ASSIGNMENT ▸ Leave out every picture, and restate word for word only the lines from the one containing "Website Policy (135, 2502)" through the end of the material.
>>>
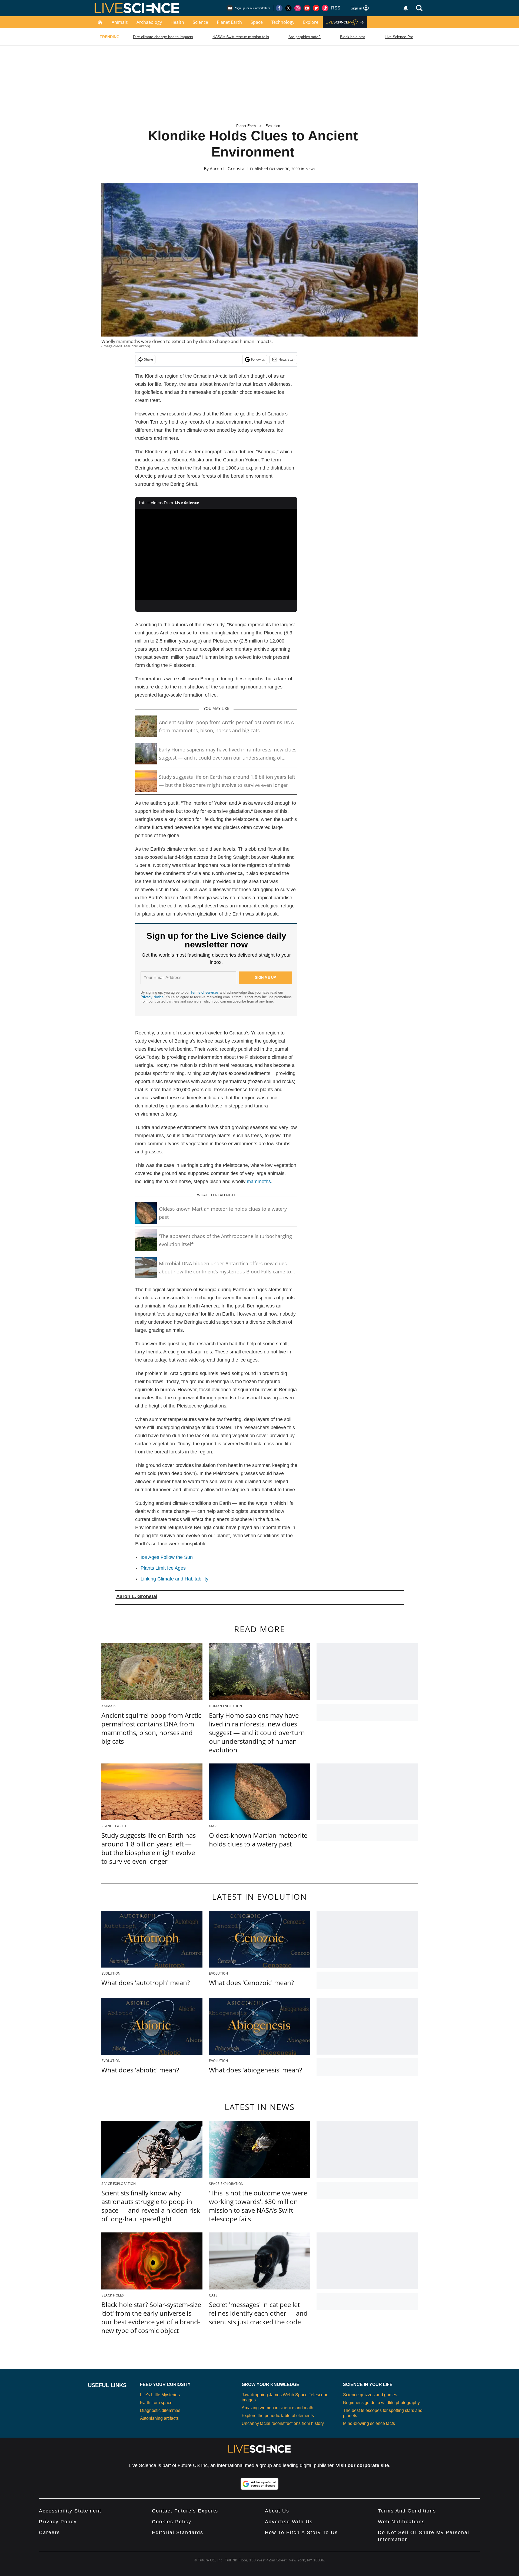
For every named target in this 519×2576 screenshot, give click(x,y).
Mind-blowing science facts (369, 2423)
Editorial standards (177, 2532)
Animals (120, 22)
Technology (282, 22)
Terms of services (205, 992)
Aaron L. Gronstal (227, 169)
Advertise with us (289, 2521)
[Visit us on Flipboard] (316, 8)
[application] (216, 554)
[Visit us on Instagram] (297, 8)
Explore (310, 22)
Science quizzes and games (370, 2394)
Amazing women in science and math (277, 2407)
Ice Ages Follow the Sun (167, 1557)
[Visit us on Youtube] (307, 8)
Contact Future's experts (185, 2511)
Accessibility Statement (70, 2511)
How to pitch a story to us (301, 2532)
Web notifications (401, 2521)
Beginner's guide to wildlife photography (381, 2402)
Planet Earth (229, 22)
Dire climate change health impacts (163, 37)
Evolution (272, 126)
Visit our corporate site (362, 2465)
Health (177, 22)
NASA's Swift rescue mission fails (240, 37)
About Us (277, 2511)
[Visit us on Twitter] (288, 8)
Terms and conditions (407, 2511)
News (310, 168)
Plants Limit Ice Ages (163, 1568)
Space (257, 22)
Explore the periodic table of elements (278, 2415)
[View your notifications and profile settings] (405, 8)
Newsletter (286, 359)
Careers (49, 2532)
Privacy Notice (152, 997)
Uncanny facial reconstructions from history (283, 2423)
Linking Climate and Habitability (174, 1579)
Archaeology (149, 22)
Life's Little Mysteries (160, 2394)
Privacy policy (58, 2521)
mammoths (259, 1181)
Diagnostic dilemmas (160, 2410)
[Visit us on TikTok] (325, 8)
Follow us (258, 359)
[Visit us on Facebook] (279, 8)
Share (148, 359)
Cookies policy (171, 2521)
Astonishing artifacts (159, 2418)
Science (200, 22)
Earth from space (156, 2402)
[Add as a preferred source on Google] (259, 2484)
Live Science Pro (399, 37)
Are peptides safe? (304, 37)
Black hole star (352, 37)
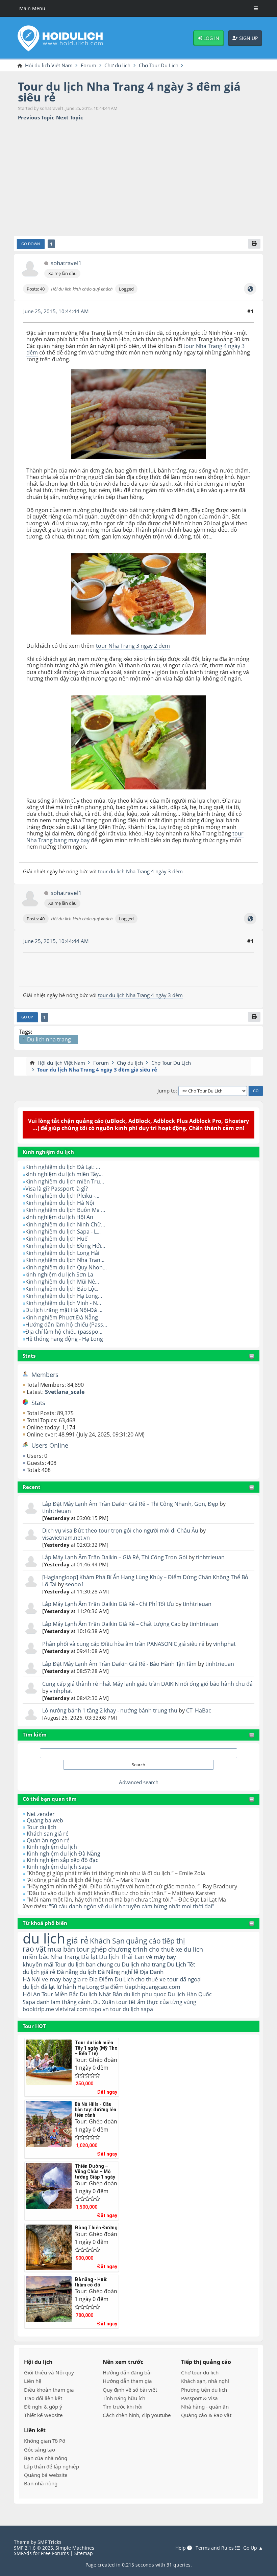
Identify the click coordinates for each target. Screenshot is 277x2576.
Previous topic (36, 118)
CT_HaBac (198, 1710)
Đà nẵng (67, 1972)
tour (115, 2009)
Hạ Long (88, 1987)
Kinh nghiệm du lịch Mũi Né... (62, 1281)
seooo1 (74, 1584)
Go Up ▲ (253, 2548)
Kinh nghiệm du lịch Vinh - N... (63, 1303)
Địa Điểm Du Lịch (111, 1979)
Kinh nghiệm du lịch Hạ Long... (63, 1296)
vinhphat (224, 1644)
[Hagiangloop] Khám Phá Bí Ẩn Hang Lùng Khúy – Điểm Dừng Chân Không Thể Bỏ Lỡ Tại (145, 1580)
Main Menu (32, 8)
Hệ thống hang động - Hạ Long (64, 1338)
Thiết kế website (43, 2415)
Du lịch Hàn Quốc (190, 1994)
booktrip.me (38, 2009)
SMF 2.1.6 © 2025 (33, 2548)
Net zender (41, 1814)
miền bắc (36, 1957)
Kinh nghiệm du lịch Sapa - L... (63, 1231)
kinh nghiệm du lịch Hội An (59, 1217)
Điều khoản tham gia (49, 2389)
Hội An (31, 1994)
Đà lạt (89, 1957)
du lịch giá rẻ (39, 1972)
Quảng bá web (45, 1820)
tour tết (126, 2002)
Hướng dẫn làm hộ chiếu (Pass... (66, 1324)
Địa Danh (151, 1972)
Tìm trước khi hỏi (123, 2406)
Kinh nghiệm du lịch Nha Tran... (64, 1260)
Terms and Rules (215, 2548)
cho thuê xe (150, 1979)
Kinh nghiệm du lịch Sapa (59, 1866)
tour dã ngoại (184, 1979)
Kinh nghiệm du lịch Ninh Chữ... (65, 1224)
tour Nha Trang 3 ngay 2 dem (133, 645)
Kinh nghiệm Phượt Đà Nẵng (61, 1317)
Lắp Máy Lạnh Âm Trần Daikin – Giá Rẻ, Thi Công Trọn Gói (115, 1557)
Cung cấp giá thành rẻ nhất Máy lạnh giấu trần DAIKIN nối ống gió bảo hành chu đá (147, 1683)
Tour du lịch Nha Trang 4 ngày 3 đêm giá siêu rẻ (129, 92)
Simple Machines (74, 2548)
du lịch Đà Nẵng (99, 1972)
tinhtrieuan (56, 1511)
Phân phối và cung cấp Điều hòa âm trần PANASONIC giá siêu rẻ (124, 1644)
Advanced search (138, 1782)
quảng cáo (143, 1941)
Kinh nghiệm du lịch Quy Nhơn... (66, 1267)
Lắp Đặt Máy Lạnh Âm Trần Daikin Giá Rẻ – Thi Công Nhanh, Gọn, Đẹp (130, 1504)
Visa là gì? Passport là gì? (56, 1188)
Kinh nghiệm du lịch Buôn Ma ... (65, 1210)
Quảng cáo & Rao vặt (206, 2415)
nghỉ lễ (129, 1972)
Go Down (30, 244)
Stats (29, 1355)
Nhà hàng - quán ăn (205, 2406)
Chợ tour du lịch (200, 2372)
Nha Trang (65, 1957)
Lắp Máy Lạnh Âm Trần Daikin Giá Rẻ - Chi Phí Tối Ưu (108, 1604)
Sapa (29, 2002)
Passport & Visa (199, 2398)
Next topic (69, 118)
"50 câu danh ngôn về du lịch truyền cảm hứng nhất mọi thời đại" (131, 1906)
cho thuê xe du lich (176, 1949)
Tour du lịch (41, 1827)
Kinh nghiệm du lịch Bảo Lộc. (61, 1288)
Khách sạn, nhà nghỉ (205, 2380)
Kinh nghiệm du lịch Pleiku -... (62, 1195)
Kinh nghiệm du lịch (52, 1846)
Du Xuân (104, 2002)
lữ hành (66, 1987)
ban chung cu (103, 1964)
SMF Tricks (49, 2542)
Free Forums (55, 2553)
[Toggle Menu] (256, 8)
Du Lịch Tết (181, 1964)
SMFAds (23, 2553)
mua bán (61, 1949)
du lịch (44, 1938)
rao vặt (34, 1949)
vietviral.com (71, 2009)
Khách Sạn (107, 1941)
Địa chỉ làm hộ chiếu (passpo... (63, 1331)
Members (44, 1375)
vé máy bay (161, 1957)
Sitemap (83, 2553)
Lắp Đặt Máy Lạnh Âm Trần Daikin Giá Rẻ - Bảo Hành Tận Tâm (119, 1664)
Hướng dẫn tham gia (127, 2380)
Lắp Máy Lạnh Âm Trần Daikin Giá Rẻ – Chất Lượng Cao (111, 1624)
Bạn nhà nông (40, 2483)
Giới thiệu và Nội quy (49, 2372)
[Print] (254, 244)
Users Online (49, 1445)
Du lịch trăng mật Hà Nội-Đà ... (63, 1310)
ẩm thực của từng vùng (166, 2002)
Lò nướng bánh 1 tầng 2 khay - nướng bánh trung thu (109, 1710)
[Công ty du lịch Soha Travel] (250, 289)
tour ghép (91, 1949)
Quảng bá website (46, 2474)
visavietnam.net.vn (66, 1537)
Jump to (166, 1091)
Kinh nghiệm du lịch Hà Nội (59, 1202)
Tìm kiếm (35, 1734)
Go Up (27, 1017)
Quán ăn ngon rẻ (48, 1840)
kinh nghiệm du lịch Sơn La (59, 1274)
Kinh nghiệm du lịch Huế (56, 1238)
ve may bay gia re (65, 1979)
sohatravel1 (66, 263)
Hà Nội (32, 1979)
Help (181, 2548)
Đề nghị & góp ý (43, 2406)
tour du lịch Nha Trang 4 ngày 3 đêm (140, 871)
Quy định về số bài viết (130, 2389)
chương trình (128, 1949)
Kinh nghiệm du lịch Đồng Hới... (65, 1245)
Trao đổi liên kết (43, 2398)
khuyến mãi (38, 1964)
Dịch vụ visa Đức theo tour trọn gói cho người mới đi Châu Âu (120, 1530)
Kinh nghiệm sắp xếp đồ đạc (62, 1860)
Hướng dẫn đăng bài (127, 2372)
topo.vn (99, 2009)
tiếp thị (173, 1941)
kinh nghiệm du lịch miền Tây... (64, 1174)
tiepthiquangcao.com (152, 1987)
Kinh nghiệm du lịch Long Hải (62, 1253)
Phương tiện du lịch (204, 2389)
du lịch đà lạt (39, 1987)
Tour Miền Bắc (60, 1994)
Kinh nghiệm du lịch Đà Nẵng (63, 1853)
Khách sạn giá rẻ (48, 1833)
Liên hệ (33, 2380)
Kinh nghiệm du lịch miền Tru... (64, 1181)
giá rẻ (78, 1940)
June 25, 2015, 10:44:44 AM (56, 311)
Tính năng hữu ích (124, 2398)
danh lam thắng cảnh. (64, 2002)
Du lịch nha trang (144, 1964)
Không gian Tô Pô (44, 2440)
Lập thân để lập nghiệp (51, 2466)
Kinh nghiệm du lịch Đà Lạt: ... (62, 1167)
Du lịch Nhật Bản (101, 1994)
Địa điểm (112, 1987)
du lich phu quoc (145, 1994)
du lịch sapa (138, 2009)
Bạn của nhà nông (45, 2458)
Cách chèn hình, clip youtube (137, 2415)
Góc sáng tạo (39, 2449)
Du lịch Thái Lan (122, 1957)
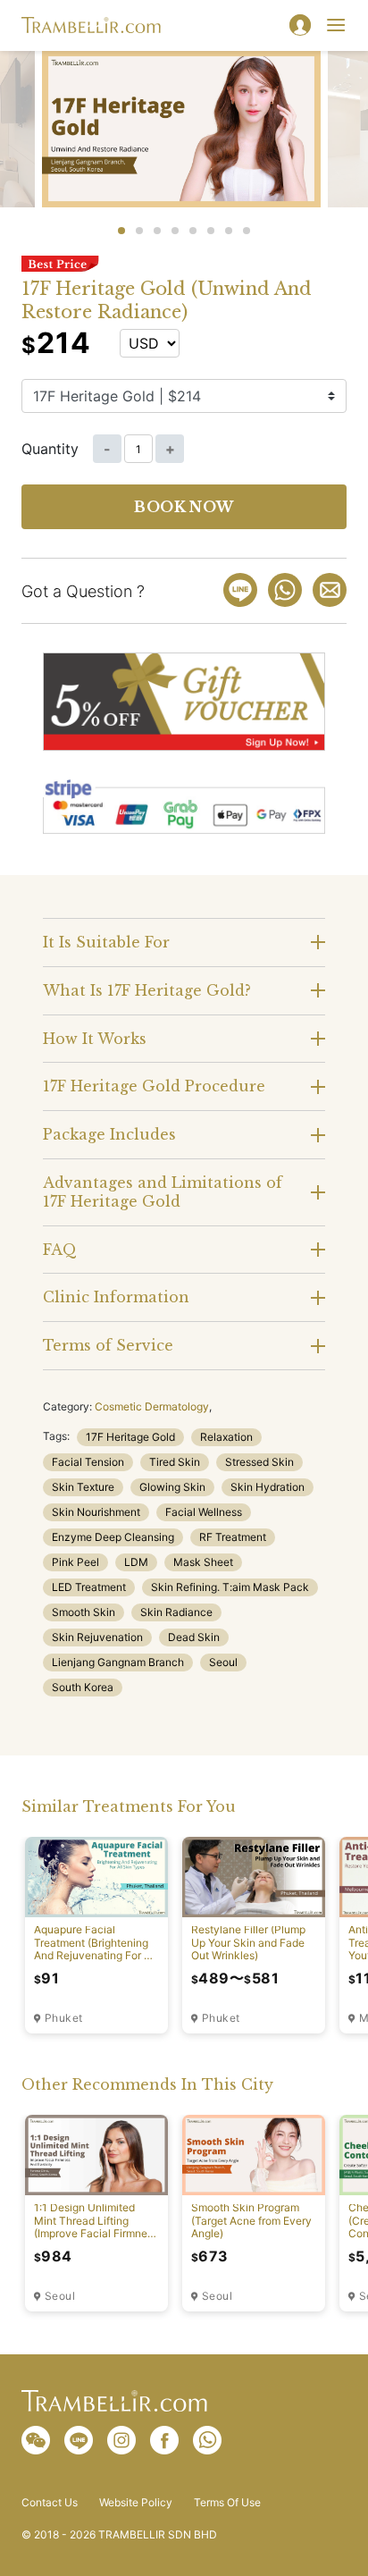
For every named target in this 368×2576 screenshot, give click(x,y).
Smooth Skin (83, 1612)
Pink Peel (75, 1562)
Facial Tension (88, 1462)
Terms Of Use (227, 2502)
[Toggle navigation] (336, 25)
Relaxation (226, 1437)
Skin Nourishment (96, 1512)
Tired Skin (174, 1462)
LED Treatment (89, 1587)
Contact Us (49, 2502)
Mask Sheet (203, 1562)
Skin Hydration (267, 1487)
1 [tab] (121, 230)
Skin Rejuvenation (97, 1637)
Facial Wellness (203, 1512)
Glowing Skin (172, 1487)
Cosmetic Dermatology (152, 1406)
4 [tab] (175, 230)
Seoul (223, 1662)
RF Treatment (232, 1537)
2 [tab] (139, 230)
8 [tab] (246, 230)
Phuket (63, 2018)
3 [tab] (157, 230)
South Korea (82, 1687)
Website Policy (135, 2502)
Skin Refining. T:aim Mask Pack (230, 1587)
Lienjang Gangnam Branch (118, 1662)
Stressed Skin (259, 1462)
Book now (184, 507)
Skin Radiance (176, 1612)
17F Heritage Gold (130, 1437)
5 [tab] (193, 230)
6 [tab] (210, 230)
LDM (136, 1562)
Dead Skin (194, 1637)
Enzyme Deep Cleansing (113, 1537)
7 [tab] (228, 230)
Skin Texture (83, 1487)
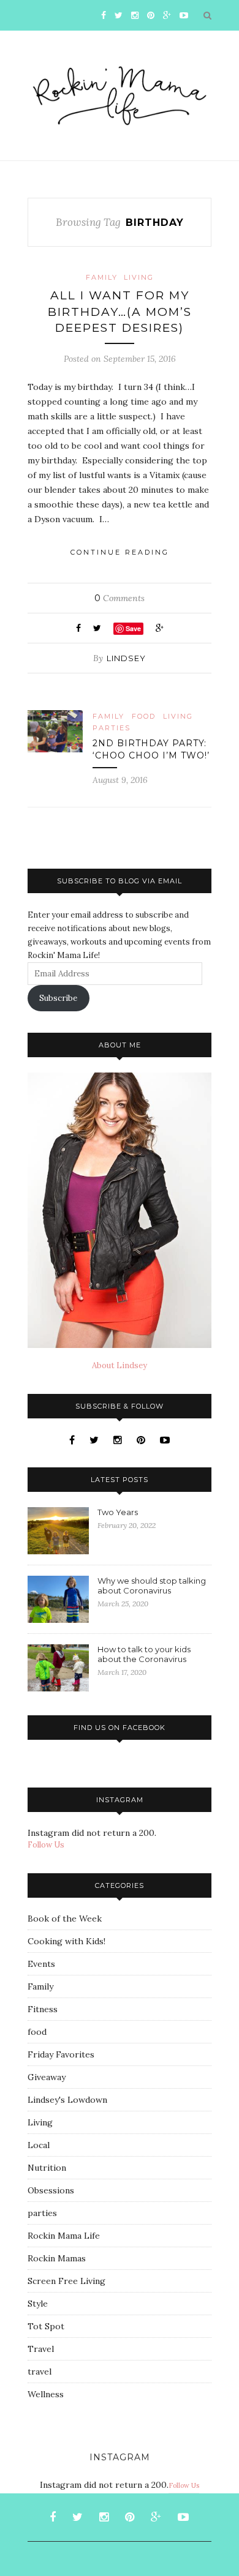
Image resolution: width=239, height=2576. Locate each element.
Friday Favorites (61, 2054)
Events (41, 1963)
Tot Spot (46, 2326)
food (144, 716)
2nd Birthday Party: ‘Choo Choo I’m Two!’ (151, 749)
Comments (119, 598)
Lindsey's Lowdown (67, 2099)
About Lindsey (119, 1365)
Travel (41, 2348)
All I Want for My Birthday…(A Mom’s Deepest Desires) (120, 311)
<<<
TASK RESPONSE ▸
Website Policy (135, 2502)
Skin Refining. T:aim Mask Pack (230, 1587)
Lienjang Gangnam Branch (118, 1662)
Stressed Skin (259, 1462)
Book now (184, 507)
Skin Radiance (176, 1612)
17F Heritage Gold (130, 1437)
5 [tab] (193, 230)
6 [tab] (210, 230)
LDM (136, 1562)
Dead Skin (194, 1637)
Enzyme Deep Cleansing (113, 1537)
7 [tab] (228, 230)
Skin Texture (83, 1487)
Image resolution: width=239, height=2576. Locate each element.
Friday Favorites (61, 2054)
Events (41, 1963)
Tot Spot (46, 2326)
food (144, 716)
2nd Birthday Party: ‘Choo Choo I’m Two!’ (151, 749)
Comments (119, 598)
Lindsey's Lowdown (67, 2099)
About Lindsey (119, 1365)
Travel (41, 2348)
All I Want for My Birthday…(A Mom’s Deepest Desires) (120, 311)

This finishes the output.